* _DATA FOR THE TASK_:
◆ ◆ ◆ ◆

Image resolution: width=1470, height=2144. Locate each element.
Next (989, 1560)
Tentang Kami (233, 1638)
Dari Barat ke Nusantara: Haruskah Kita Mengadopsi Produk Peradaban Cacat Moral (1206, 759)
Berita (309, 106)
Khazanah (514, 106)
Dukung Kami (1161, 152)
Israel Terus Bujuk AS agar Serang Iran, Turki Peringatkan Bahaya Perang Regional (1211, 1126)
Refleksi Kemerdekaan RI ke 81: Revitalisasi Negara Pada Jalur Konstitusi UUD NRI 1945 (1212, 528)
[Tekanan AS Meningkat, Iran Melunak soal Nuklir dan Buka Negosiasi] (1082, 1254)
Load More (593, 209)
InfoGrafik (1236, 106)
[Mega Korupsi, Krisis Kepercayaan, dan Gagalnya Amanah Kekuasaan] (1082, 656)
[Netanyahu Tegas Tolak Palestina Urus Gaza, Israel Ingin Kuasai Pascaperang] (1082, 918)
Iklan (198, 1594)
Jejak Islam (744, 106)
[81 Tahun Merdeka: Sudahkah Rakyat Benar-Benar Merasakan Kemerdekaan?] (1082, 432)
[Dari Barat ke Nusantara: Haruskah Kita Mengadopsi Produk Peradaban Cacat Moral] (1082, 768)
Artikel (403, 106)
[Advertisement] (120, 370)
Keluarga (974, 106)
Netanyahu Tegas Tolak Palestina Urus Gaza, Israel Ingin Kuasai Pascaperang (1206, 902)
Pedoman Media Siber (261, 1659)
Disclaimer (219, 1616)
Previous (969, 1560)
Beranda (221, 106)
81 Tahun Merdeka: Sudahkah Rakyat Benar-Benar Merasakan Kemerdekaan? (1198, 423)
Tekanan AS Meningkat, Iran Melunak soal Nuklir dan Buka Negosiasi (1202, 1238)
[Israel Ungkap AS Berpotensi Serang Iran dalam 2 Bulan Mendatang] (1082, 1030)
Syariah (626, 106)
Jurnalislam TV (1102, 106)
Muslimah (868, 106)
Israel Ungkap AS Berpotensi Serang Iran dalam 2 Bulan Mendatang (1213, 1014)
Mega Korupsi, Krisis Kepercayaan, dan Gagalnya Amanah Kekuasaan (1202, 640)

◆ ◆ ◆ ◆

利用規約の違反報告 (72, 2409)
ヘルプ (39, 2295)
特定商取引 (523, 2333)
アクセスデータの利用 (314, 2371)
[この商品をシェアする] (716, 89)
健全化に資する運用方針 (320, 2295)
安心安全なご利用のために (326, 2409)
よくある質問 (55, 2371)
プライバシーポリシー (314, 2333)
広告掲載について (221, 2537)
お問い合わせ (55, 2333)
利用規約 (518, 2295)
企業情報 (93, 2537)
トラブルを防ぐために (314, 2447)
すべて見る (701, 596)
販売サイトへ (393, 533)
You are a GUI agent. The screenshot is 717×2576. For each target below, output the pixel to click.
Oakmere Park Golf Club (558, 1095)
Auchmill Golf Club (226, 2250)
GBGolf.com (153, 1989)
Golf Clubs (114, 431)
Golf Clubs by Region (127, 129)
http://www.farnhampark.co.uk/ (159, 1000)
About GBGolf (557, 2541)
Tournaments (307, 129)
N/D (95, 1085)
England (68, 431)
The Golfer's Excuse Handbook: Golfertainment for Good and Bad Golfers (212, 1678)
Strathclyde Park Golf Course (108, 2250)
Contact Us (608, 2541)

◆ ◆ ◆ ◆

Write out exactly the lines above between the line with "Image resolution: width=1470, height=2144." and the line with "Load More (593, 209)", inclusive, and nothing beyond them.

* _SOLUTION BELOW_:
Image resolution: width=1470, height=2144. Locate each element.
Next (989, 1560)
Tentang Kami (233, 1638)
Dari Barat ke Nusantara: Haruskah Kita Mengadopsi Produk Peradaban Cacat Moral (1206, 759)
Berita (309, 106)
Khazanah (514, 106)
Dukung Kami (1161, 152)
Israel Terus Bujuk AS agar Serang Iran, Turki Peringatkan Bahaya Perang Regional (1211, 1126)
Refleksi Kemerdekaan RI ke 81: Revitalisasi Negara Pada Jalur Konstitusi UUD NRI 1945 (1212, 528)
[Tekanan AS Meningkat, Iran Melunak soal Nuklir dan Buka Negosiasi] (1082, 1254)
Load More (593, 209)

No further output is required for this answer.